Slight Gain in Homebuilding Isn’t Enough

July 18, 2019

More construction for single-family homes was underway last month, possibly offering a small relief to markets experiencing an ongoing housing shortage. Most economists, however, say it’s not nearly enough to keep up with buyer demand.

An increase in single-family housing starts in June helped to offset some of the drop in multifamily production, but total housing starts still edged 0.9% lower in June to a seasonally adjusted annual rate of 1.25 million units, the U.S. Commerce Department reported Wednesday. This marks the second consecutive month for a decrease in U.S. homebuilding, even though this is traditionally the busiest time of year for housing.
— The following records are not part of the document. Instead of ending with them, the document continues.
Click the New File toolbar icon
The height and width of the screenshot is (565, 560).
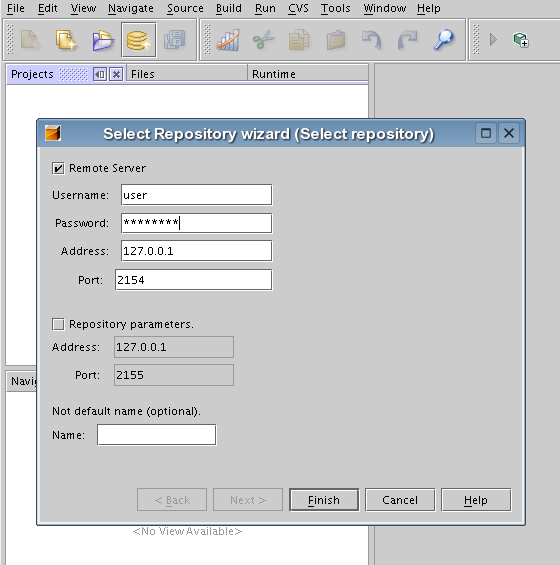30,40
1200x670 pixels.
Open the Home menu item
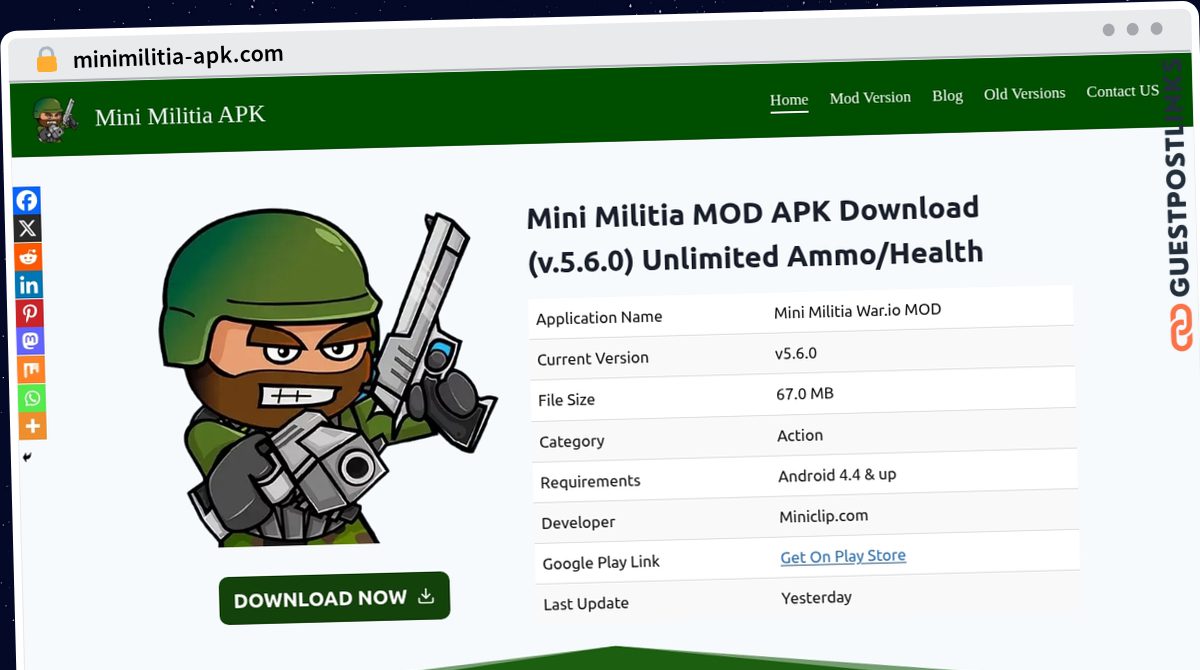tap(789, 100)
Broken out, single-family starts rose 3.5% in June to 847,000 units, which did make up for some of the sector’s decrease in May. The volatile multifamily sector, which includes apartment buildings and condos, dropped 9.2% in June to a pace of 406,000 units.

“The relatively flat housing starts data in June is due to a decline in multifamily production, which still remains somewhat elevated due to affordability concerns in the for-sale market,” says Robert Dietz, chief economist of the National Association of Home Builders. “The census data show that the only region showing single-family construction gains for the first half of 2019 is the South, where housing is generally more affordable relative to incomes.”
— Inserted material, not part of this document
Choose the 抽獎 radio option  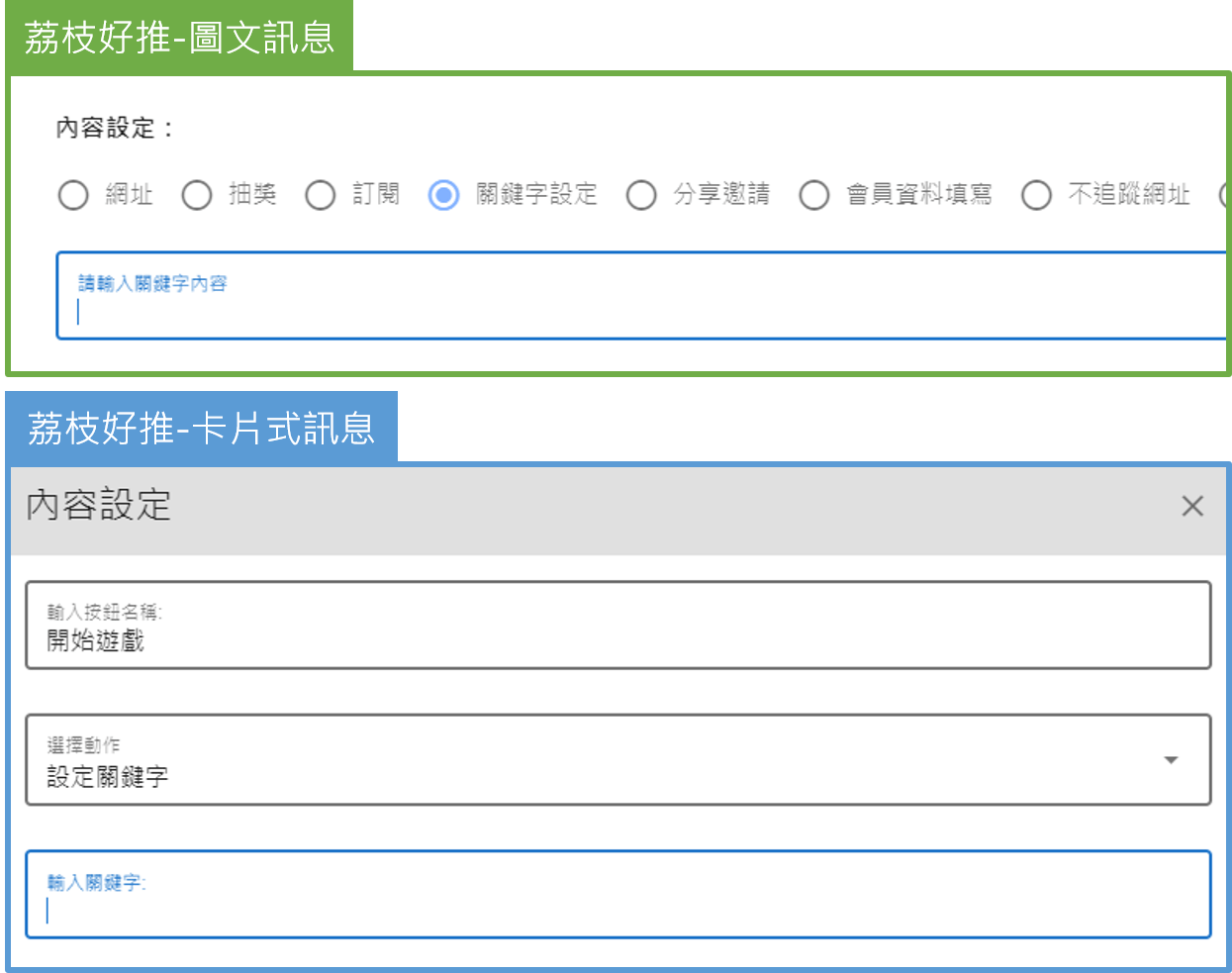point(197,195)
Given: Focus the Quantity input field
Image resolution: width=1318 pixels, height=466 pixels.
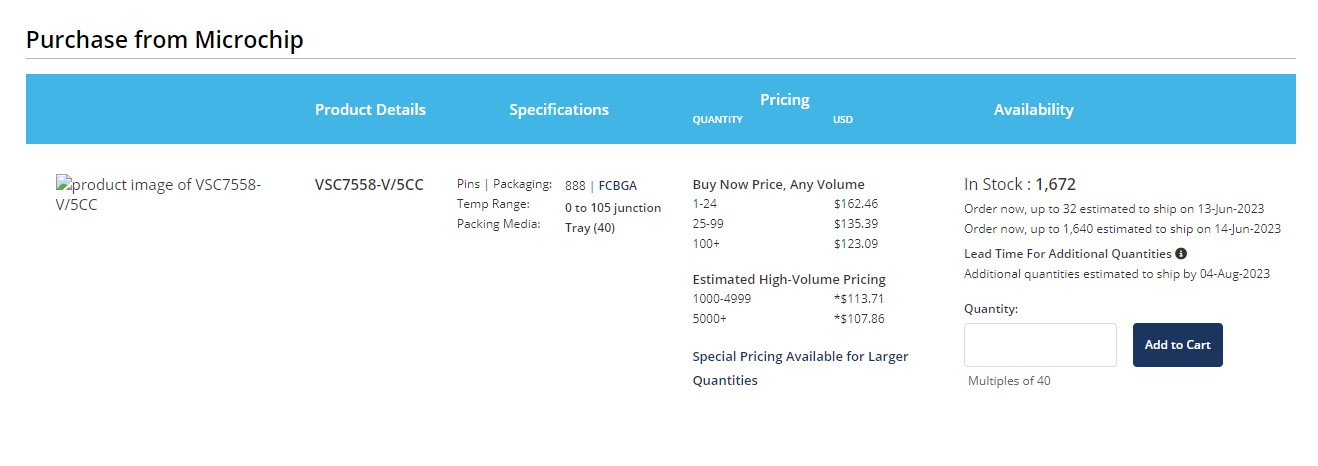Looking at the screenshot, I should tap(1040, 345).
However, last month, the South posted a 9.2% drop in combined single-family and multifamily housing starts, while the West saw a 4.9% decline. On the other hand, combined starts in the single-family and multifamily sector rose in June by 31.3% in the Northeast and by 27.1% in the Midwest.

Builders have reported several challenges in ramping up new-home inventories in markets nationwide, despite persistent calls from the real estate industry to do so. Builders say labor and lot shortages and the rising costs of building materials have prevented them from increasing construction.

The challenges don’t appear to be easing either. Housing permits, a gauge for future housing production, fell to a two-year low in June. Permits nationwide dropped 6.1% last month to a 1.22 million unit annualized rate. Single-family permits last month did eke out a 0.4% increase to 813,000 units, while multifamily permits dropped 16.8% to a 407,000 pace.